Exact copies of all the records below should be returned.

Collected data entries:
● ● ● ●
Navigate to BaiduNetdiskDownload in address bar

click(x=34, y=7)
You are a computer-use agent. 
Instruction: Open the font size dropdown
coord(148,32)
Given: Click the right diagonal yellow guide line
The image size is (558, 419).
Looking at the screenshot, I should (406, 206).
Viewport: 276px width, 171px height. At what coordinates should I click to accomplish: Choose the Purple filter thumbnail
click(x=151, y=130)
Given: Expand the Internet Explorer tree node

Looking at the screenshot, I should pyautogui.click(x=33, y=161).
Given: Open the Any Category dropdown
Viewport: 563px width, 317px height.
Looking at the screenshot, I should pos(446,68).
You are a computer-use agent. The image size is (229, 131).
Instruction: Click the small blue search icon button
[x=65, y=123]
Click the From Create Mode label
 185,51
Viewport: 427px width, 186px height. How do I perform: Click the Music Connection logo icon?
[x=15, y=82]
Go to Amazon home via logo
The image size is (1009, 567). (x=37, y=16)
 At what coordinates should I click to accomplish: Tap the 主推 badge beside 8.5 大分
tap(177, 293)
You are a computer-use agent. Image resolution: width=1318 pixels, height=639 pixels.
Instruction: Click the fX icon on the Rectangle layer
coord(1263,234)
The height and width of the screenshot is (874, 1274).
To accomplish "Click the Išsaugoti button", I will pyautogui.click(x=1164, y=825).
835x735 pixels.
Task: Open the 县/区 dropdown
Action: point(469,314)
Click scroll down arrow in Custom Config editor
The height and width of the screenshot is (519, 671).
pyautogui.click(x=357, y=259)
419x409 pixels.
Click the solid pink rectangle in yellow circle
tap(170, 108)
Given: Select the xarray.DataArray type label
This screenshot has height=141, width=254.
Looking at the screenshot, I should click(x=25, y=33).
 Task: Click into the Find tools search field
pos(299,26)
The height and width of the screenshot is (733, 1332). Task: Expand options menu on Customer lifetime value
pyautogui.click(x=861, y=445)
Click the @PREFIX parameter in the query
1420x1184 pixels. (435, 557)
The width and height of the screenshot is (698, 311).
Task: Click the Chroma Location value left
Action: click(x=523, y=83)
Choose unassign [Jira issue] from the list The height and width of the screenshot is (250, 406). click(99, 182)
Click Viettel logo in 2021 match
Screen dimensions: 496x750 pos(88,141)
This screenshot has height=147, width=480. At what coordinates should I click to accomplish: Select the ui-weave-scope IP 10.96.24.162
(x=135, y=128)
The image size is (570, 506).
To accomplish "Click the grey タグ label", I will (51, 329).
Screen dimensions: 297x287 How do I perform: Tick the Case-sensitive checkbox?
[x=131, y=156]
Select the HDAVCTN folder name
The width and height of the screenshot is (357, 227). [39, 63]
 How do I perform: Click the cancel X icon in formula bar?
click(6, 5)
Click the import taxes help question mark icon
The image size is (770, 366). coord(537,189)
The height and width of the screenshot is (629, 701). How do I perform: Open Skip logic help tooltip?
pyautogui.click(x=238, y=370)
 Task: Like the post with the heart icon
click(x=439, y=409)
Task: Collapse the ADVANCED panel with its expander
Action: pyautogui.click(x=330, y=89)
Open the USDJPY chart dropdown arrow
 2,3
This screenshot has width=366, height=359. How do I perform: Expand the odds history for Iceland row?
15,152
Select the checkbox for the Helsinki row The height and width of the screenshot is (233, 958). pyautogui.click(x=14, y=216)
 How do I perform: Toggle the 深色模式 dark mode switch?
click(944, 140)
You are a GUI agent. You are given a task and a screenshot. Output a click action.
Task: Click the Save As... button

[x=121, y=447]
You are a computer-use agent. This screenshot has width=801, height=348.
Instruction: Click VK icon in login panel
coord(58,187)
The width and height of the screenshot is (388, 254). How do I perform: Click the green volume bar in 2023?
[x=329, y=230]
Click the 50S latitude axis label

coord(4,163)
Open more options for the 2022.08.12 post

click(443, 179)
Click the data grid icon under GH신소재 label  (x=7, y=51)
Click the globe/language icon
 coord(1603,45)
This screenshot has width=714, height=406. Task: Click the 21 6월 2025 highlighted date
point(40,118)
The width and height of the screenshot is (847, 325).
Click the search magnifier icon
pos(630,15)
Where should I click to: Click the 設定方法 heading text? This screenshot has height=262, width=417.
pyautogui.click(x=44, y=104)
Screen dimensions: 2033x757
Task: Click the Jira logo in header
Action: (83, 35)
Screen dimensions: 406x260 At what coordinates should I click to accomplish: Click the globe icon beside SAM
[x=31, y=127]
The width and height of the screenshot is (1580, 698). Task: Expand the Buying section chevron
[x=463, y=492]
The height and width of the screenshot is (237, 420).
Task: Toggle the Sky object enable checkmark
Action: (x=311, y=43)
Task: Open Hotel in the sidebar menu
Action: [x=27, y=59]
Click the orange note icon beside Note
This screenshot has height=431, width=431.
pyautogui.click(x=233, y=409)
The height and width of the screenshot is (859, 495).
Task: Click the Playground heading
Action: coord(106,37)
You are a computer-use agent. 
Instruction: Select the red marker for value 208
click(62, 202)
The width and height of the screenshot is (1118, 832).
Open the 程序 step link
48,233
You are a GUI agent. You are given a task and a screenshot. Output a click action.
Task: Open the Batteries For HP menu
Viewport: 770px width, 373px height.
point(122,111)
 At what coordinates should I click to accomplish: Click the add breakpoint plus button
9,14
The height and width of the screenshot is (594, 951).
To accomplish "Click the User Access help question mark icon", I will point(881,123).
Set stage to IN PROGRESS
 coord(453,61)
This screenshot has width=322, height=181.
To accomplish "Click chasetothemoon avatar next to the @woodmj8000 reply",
● ● ● ●
RESPONSE TO THIS EXERCISE:
Navigate to BaiduNetdiskDownload in address bar

click(x=34, y=7)
You are a computer-use agent. 
Instruction: Open the font size dropdown
coord(148,32)
Given: Click the right diagonal yellow guide line
The image size is (558, 419).
Looking at the screenshot, I should (406, 206).
Viewport: 276px width, 171px height. At what coordinates should I click to accomplish: Choose the Purple filter thumbnail
click(x=151, y=130)
Given: Expand the Internet Explorer tree node

Looking at the screenshot, I should pyautogui.click(x=33, y=161).
Given: Open the Any Category dropdown
Viewport: 563px width, 317px height.
Looking at the screenshot, I should pos(446,68).
You are a computer-use agent. The image size is (229, 131).
Instruction: Click the small blue search icon button
[x=65, y=123]
Click the From Create Mode label
 185,51
Viewport: 427px width, 186px height. How do I perform: Click the Music Connection logo icon?
[x=15, y=82]
Go to Amazon home via logo
The image size is (1009, 567). (x=37, y=16)
 At what coordinates should I click to accomplish: Tap the 主推 badge beside 8.5 大分
tap(177, 293)
You are a computer-use agent. Image resolution: width=1318 pixels, height=639 pixels.
Instruction: Click the fX icon on the Rectangle layer
coord(1263,234)
The height and width of the screenshot is (874, 1274).
To accomplish "Click the Išsaugoti button", I will pyautogui.click(x=1164, y=825).
835x735 pixels.
Task: Open the 县/区 dropdown
Action: point(469,314)
Click scroll down arrow in Custom Config editor
The height and width of the screenshot is (519, 671).
pyautogui.click(x=357, y=259)
419x409 pixels.
Click the solid pink rectangle in yellow circle
tap(170, 108)
Given: Select the xarray.DataArray type label
This screenshot has height=141, width=254.
Looking at the screenshot, I should click(x=25, y=33).
 Task: Click into the Find tools search field
pos(299,26)
The height and width of the screenshot is (733, 1332). Task: Expand options menu on Customer lifetime value
pyautogui.click(x=861, y=445)
Click the @PREFIX parameter in the query
1420x1184 pixels. (435, 557)
The width and height of the screenshot is (698, 311).
Task: Click the Chroma Location value left
Action: click(x=523, y=83)
Choose unassign [Jira issue] from the list The height and width of the screenshot is (250, 406). click(99, 182)
Click Viettel logo in 2021 match
Screen dimensions: 496x750 pos(88,141)
This screenshot has height=147, width=480. At what coordinates should I click to accomplish: Select the ui-weave-scope IP 10.96.24.162
(x=135, y=128)
The image size is (570, 506).
To accomplish "Click the grey タグ label", I will (51, 329).
Screen dimensions: 297x287 How do I perform: Tick the Case-sensitive checkbox?
[x=131, y=156]
Select the HDAVCTN folder name
The width and height of the screenshot is (357, 227). [39, 63]
 How do I perform: Click the cancel X icon in formula bar?
click(6, 5)
Click the import taxes help question mark icon
The image size is (770, 366). coord(537,189)
The height and width of the screenshot is (629, 701). How do I perform: Open Skip logic help tooltip?
pyautogui.click(x=238, y=370)
 Task: Like the post with the heart icon
click(x=439, y=409)
Task: Collapse the ADVANCED panel with its expander
Action: pyautogui.click(x=330, y=89)
Open the USDJPY chart dropdown arrow
 2,3
This screenshot has width=366, height=359. How do I perform: Expand the odds history for Iceland row?
15,152
Select the checkbox for the Helsinki row The height and width of the screenshot is (233, 958). pyautogui.click(x=14, y=216)
 How do I perform: Toggle the 深色模式 dark mode switch?
click(944, 140)
You are a GUI agent. You are given a task and a screenshot. Output a click action.
Task: Click the Save As... button

[x=121, y=447]
You are a computer-use agent. This screenshot has width=801, height=348.
Instruction: Click VK icon in login panel
coord(58,187)
The width and height of the screenshot is (388, 254). How do I perform: Click the green volume bar in 2023?
[x=329, y=230]
Click the 50S latitude axis label

coord(4,163)
Open more options for the 2022.08.12 post

click(443, 179)
Click the data grid icon under GH신소재 label  (x=7, y=51)
Click the globe/language icon
 coord(1603,45)
This screenshot has width=714, height=406. Task: Click the 21 6월 2025 highlighted date
point(40,118)
The width and height of the screenshot is (847, 325).
Click the search magnifier icon
pos(630,15)
Where should I click to: Click the 設定方法 heading text? This screenshot has height=262, width=417.
pyautogui.click(x=44, y=104)
Screen dimensions: 2033x757
Task: Click the Jira logo in header
Action: (83, 35)
Screen dimensions: 406x260 At what coordinates should I click to accomplish: Click the globe icon beside SAM
[x=31, y=127]
The width and height of the screenshot is (1580, 698). Task: Expand the Buying section chevron
[x=463, y=492]
The height and width of the screenshot is (237, 420).
Task: Toggle the Sky object enable checkmark
Action: (x=311, y=43)
Task: Open Hotel in the sidebar menu
Action: [x=27, y=59]
Click the orange note icon beside Note
This screenshot has height=431, width=431.
pyautogui.click(x=233, y=409)
The height and width of the screenshot is (859, 495).
Task: Click the Playground heading
Action: coord(106,37)
You are a computer-use agent. 
Instruction: Select the red marker for value 208
click(62, 202)
The width and height of the screenshot is (1118, 832).
Open the 程序 step link
48,233
You are a GUI agent. You are given a task and a screenshot. Output a click action.
Task: Open the Batteries For HP menu
Viewport: 770px width, 373px height.
point(122,111)
 At what coordinates should I click to accomplish: Click the add breakpoint plus button
9,14
The height and width of the screenshot is (594, 951).
To accomplish "Click the User Access help question mark icon", I will point(881,123).
Set stage to IN PROGRESS
 coord(453,61)
This screenshot has width=322, height=181.
To accomplish "Click chasetothemoon avatar next to the @woodmj8000 reply",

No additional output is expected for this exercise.